Exercise objective - Exactness is required throughout. Return every record once more.
= Beginning of Section =
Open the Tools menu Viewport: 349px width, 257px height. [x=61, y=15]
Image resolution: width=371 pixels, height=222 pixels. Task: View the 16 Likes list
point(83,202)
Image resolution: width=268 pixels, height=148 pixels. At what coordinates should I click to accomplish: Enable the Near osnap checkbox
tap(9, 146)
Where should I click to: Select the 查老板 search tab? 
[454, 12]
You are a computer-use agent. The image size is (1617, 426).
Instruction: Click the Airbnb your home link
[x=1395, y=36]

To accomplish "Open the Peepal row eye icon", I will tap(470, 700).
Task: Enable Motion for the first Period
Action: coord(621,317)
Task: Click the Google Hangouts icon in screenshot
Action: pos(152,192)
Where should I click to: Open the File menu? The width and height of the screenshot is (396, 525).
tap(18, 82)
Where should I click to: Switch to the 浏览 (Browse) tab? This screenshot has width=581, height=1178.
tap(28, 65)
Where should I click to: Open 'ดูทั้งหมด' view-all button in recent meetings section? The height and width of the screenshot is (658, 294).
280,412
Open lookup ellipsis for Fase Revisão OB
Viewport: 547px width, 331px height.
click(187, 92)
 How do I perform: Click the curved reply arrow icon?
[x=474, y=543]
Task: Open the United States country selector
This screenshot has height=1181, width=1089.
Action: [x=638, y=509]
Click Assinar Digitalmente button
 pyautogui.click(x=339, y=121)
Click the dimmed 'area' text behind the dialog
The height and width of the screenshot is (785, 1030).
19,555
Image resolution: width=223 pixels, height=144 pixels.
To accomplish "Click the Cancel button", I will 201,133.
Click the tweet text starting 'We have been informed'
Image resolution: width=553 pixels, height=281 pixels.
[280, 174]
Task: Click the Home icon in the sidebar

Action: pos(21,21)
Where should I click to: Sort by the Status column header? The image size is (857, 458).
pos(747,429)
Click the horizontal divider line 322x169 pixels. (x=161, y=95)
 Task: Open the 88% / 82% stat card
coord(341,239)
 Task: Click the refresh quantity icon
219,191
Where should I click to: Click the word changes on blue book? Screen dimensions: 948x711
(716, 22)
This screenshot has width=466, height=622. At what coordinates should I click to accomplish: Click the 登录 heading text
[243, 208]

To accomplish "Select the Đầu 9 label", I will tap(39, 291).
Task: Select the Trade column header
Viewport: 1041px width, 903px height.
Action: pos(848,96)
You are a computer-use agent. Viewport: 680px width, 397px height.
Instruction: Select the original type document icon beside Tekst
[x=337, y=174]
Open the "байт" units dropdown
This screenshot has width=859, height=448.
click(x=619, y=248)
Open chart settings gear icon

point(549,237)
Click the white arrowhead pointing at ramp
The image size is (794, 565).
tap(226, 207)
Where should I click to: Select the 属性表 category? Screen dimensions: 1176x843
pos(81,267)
= End of Section =
Problem solution -
Open the Tools menu Viewport: 349px width, 257px height. [x=61, y=15]
Image resolution: width=371 pixels, height=222 pixels. Task: View the 16 Likes list
point(83,202)
Image resolution: width=268 pixels, height=148 pixels. At what coordinates should I click to accomplish: Enable the Near osnap checkbox
tap(9, 146)
Where should I click to: Select the 查老板 search tab? 
[454, 12]
You are a computer-use agent. The image size is (1617, 426).
Instruction: Click the Airbnb your home link
[x=1395, y=36]

To accomplish "Open the Peepal row eye icon", I will tap(470, 700).
Task: Enable Motion for the first Period
Action: coord(621,317)
Task: Click the Google Hangouts icon in screenshot
Action: pos(152,192)
Where should I click to: Open the File menu? The width and height of the screenshot is (396, 525).
tap(18, 82)
Where should I click to: Switch to the 浏览 (Browse) tab? This screenshot has width=581, height=1178.
tap(28, 65)
Where should I click to: Open 'ดูทั้งหมด' view-all button in recent meetings section? The height and width of the screenshot is (658, 294).
280,412
Open lookup ellipsis for Fase Revisão OB
Viewport: 547px width, 331px height.
click(187, 92)
 How do I perform: Click the curved reply arrow icon?
[x=474, y=543]
Task: Open the United States country selector
This screenshot has height=1181, width=1089.
Action: [x=638, y=509]
Click Assinar Digitalmente button
 pyautogui.click(x=339, y=121)
Click the dimmed 'area' text behind the dialog
The height and width of the screenshot is (785, 1030).
19,555
Image resolution: width=223 pixels, height=144 pixels.
To accomplish "Click the Cancel button", I will 201,133.
Click the tweet text starting 'We have been informed'
Image resolution: width=553 pixels, height=281 pixels.
[280, 174]
Task: Click the Home icon in the sidebar

Action: pos(21,21)
Where should I click to: Sort by the Status column header? The image size is (857, 458).
pos(747,429)
Click the horizontal divider line 322x169 pixels. (x=161, y=95)
 Task: Open the 88% / 82% stat card
coord(341,239)
 Task: Click the refresh quantity icon
219,191
Where should I click to: Click the word changes on blue book? Screen dimensions: 948x711
(716, 22)
This screenshot has width=466, height=622. At what coordinates should I click to accomplish: Click the 登录 heading text
[243, 208]

To accomplish "Select the Đầu 9 label", I will tap(39, 291).
Task: Select the Trade column header
Viewport: 1041px width, 903px height.
Action: pos(848,96)
You are a computer-use agent. Viewport: 680px width, 397px height.
Instruction: Select the original type document icon beside Tekst
[x=337, y=174]
Open the "байт" units dropdown
This screenshot has width=859, height=448.
click(x=619, y=248)
Open chart settings gear icon

point(549,237)
Click the white arrowhead pointing at ramp
The image size is (794, 565).
tap(226, 207)
Where should I click to: Select the 属性表 category? Screen dimensions: 1176x843
pos(81,267)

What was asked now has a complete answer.